▶ WHAT THE EXERCISE ASKS: Recast the lines of the listing, starting at the line containing "Click the dark" and ending at the line containing "Action: 7,31", as a Markdown table with a Row column numbering each line and an Entry column holding the line itself. Skip any blank lines.

▶ MATERIALS PROVIDED:

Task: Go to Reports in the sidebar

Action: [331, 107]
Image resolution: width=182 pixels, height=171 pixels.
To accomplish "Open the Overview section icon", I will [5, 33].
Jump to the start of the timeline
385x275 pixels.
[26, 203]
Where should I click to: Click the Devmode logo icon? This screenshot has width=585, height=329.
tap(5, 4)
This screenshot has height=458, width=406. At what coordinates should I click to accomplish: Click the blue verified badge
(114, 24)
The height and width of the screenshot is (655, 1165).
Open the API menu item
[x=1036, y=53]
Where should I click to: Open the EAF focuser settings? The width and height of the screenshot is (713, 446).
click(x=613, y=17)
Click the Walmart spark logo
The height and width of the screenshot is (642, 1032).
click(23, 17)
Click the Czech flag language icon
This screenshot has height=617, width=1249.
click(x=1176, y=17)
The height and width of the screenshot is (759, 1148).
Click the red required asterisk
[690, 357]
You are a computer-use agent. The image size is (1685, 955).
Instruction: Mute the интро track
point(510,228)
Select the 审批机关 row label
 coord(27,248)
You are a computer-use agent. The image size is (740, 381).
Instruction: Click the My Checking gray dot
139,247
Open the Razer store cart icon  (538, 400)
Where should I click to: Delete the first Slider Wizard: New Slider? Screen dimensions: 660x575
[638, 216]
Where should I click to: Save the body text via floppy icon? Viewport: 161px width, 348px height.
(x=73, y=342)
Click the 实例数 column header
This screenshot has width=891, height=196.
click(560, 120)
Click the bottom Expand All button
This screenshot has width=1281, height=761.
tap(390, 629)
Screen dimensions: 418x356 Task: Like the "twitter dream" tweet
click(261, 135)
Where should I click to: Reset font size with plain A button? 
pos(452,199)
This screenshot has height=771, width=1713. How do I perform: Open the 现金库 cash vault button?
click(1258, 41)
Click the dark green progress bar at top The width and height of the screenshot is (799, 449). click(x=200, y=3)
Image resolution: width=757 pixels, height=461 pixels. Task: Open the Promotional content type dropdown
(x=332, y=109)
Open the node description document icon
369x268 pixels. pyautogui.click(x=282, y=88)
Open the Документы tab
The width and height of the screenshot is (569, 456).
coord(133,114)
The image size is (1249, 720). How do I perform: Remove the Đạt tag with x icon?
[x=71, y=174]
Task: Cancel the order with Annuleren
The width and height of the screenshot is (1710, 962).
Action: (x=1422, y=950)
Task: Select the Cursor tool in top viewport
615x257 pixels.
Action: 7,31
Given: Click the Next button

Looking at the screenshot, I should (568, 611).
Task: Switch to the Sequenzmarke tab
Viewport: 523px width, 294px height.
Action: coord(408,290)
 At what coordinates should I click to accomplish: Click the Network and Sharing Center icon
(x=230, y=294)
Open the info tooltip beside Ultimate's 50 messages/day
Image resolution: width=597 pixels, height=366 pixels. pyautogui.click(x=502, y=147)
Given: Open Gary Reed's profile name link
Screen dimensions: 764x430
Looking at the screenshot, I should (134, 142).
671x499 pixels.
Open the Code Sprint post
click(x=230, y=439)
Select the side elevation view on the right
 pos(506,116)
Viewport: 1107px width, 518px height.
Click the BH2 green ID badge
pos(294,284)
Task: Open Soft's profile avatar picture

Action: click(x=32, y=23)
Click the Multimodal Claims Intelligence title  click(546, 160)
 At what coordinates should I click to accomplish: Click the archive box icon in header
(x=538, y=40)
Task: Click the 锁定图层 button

▶ RESPONSE TO THE EXERCISE:
| Row | Entry |
|---|---|
| 1 | Click the dark green progress bar at top The width and height of the screenshot is (799, 449). click(x=200, y=3) |
| 2 | Image resolution: width=757 pixels, height=461 pixels. Task: Open the Promotional content type dropdown |
| 3 | (x=332, y=109) |
| 4 | Open the node description document icon |
| 5 | 369x268 pixels. pyautogui.click(x=282, y=88) |
| 6 | Open the Документы tab |
| 7 | The width and height of the screenshot is (569, 456). |
| 8 | coord(133,114) |
| 9 | The image size is (1249, 720). How do I perform: Remove the Đạt tag with x icon? |
| 10 | [x=71, y=174] |
| 11 | Task: Cancel the order with Annuleren |
| 12 | The width and height of the screenshot is (1710, 962). |
| 13 | Action: (x=1422, y=950) |
| 14 | Task: Select the Cursor tool in top viewport |
| 15 | 615x257 pixels. |
| 16 | Action: 7,31 |